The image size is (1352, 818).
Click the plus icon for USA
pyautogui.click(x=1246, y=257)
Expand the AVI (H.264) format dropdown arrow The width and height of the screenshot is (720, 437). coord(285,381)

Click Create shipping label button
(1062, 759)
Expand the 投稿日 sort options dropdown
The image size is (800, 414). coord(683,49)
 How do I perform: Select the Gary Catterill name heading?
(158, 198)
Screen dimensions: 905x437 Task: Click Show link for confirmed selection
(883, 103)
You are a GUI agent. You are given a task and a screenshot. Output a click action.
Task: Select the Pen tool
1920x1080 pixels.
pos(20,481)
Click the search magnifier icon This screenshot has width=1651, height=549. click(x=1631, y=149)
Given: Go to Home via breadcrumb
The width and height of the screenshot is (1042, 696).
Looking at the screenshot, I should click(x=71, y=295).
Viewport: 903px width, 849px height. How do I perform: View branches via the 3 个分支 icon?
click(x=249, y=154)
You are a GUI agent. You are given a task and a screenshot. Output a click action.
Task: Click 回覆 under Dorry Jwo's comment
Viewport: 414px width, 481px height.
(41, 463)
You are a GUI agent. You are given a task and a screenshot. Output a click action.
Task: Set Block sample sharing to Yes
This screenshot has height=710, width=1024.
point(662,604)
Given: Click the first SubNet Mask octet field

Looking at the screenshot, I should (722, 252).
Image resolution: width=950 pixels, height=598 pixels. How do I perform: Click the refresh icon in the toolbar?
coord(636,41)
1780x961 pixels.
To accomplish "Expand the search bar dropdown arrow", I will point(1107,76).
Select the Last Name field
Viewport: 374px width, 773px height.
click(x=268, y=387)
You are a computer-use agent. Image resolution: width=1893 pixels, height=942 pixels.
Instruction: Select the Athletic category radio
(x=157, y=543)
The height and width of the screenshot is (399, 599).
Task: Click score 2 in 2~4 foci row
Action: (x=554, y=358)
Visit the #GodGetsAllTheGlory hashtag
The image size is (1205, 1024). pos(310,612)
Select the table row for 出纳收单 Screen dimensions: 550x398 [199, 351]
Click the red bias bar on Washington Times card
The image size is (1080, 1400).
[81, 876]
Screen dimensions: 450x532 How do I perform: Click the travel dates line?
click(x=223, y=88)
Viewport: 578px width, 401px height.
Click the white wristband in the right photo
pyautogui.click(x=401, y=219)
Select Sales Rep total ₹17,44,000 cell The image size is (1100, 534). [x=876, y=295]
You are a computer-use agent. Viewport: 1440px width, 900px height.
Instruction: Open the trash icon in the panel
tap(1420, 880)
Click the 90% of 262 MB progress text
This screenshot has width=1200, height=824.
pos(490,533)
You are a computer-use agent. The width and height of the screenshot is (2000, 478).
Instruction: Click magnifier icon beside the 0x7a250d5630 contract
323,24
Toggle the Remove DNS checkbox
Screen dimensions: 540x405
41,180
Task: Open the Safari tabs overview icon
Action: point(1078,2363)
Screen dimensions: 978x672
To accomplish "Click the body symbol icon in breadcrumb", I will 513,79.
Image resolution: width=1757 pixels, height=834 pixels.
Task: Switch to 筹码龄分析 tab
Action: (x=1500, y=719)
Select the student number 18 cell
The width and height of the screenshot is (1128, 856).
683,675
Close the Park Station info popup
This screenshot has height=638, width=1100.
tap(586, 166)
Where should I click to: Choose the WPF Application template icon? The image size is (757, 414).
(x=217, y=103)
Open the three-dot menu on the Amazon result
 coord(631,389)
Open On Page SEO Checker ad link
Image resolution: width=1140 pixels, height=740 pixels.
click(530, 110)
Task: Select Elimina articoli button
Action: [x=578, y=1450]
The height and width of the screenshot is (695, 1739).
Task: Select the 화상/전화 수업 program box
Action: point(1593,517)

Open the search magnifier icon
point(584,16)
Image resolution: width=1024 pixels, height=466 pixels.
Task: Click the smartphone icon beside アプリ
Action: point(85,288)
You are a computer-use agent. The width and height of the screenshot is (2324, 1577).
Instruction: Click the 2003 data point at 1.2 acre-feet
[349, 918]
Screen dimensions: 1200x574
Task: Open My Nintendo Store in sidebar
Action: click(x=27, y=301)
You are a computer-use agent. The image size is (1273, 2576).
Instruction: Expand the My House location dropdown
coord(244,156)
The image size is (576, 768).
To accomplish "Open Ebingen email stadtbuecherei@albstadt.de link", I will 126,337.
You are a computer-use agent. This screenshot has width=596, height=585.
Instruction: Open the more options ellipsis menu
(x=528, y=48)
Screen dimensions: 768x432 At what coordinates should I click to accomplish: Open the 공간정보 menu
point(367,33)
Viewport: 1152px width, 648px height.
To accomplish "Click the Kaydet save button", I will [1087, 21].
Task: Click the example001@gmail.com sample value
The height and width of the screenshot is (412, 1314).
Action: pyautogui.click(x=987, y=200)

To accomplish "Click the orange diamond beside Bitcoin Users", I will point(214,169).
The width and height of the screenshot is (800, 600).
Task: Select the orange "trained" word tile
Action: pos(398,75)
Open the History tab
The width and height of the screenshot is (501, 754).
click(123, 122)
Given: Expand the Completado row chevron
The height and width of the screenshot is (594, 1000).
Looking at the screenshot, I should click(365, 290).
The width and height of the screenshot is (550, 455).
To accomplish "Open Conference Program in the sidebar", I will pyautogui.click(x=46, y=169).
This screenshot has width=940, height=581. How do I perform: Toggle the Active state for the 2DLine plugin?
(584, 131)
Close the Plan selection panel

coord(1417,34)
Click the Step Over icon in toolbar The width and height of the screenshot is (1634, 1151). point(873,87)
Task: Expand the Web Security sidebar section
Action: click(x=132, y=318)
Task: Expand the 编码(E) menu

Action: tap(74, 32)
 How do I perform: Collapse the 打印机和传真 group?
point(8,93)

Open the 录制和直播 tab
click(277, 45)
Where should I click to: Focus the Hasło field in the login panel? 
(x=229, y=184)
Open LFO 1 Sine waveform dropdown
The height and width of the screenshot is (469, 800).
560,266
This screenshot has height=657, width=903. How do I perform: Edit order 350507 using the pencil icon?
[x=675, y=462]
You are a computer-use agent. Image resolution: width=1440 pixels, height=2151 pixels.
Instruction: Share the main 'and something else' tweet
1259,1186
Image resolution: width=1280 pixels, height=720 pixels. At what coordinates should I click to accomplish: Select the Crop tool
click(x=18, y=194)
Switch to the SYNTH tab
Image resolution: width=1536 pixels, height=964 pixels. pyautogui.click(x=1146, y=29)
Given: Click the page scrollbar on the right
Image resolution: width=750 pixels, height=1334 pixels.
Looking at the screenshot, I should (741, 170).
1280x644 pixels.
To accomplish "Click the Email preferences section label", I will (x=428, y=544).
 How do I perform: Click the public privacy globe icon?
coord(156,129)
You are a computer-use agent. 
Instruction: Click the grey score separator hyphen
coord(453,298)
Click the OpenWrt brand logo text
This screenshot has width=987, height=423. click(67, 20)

*-*-*

Where in the listing does the string "sample" appear? Copy every line that has it.

Task: Set Block sample sharing to Yes
Task: Click the example001@gmail.com sample value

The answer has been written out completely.